Гаусс и другие математики разработали различные типы геометрий, которые описывали поверхность сферы и других криволинейных поверхностей. Риман пошел дальше: он нашел способ описания поверхности независимо от того, как изменяется ее геометрия, – даже если при переходе из одной точки в другую поверхность превращалась из сферической в плоскую и потом в гиперболическую. А потом он пошел еще дальше и не ограничился исследованием кривизны двумерной поверхности, а, опираясь на работу Гаусса, нашел, как математически можно описать кривизну трехмерного и даже четырехмерного пространства.

Это сложная для понимания математическая концепция. Мы еще можем представить себе кривую линию или поверхность, но трудно представить искривленное трехмерное пространство и еще труднее – искривленное четырехмерное пространство. Но для математиков обобщение понятия кривизны на разные измерения является несложным делом – по крайней мере выполнимым. Оно выполняется с помощью введения метрики, которая определяет способ расчета расстояния между двумя точками в пространстве.

На плоской поверхности любой старшеклассник, изучавший алгебру, зная всего две нормальные координаты X и Y, с помощью старины Пифагора может вычислить расстояние между точками.

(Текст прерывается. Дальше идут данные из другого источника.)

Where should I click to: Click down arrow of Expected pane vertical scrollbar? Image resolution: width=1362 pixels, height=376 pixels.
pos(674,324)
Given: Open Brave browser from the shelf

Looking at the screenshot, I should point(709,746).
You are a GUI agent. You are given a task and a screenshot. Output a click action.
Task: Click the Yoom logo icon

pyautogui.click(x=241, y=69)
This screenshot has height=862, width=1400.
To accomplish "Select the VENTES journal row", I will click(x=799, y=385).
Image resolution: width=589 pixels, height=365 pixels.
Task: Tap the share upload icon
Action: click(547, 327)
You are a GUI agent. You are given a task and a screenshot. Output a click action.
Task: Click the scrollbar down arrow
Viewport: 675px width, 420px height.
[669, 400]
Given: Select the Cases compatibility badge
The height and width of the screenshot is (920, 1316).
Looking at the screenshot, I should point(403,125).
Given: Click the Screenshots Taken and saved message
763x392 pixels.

Но представьте себе плоскую карту (карту мира, например), которая представляет собой проекции полусфер земного шара на плоскость. Местность вблизи полюсов растянута, и измерение расстояний становится более сложным. Если взять две пары точек с одинаковыми расстояниями между ними, но расположенные в разных местах карты, фактические расстояния между двумя соответствующими точками в Гренландии и вблизи экватора нужно вычислять по-разному. Риман разработал способы, позволяющие математически вычислить расстояние между точками в пространстве независимо от того, каким образом оно искривлено и искажено12.

Для этого он использовал характеристику, называемую тензором. В евклидовой геометрии используются векторы – характеристики, которые имеют как величину, так и направление (например, и скорость, и сила являются векторами), и таким образом, для их описания требуется больше одного простого числа. В неевклидовой геометрии, где пространство искривлено, для его характеристики нам нужен какой-то более сложный геометрический объект, который определяется с помощью упорядоченного набора (матрицы) большего количества чисел (компонентов). Эти объекты называются тензорами.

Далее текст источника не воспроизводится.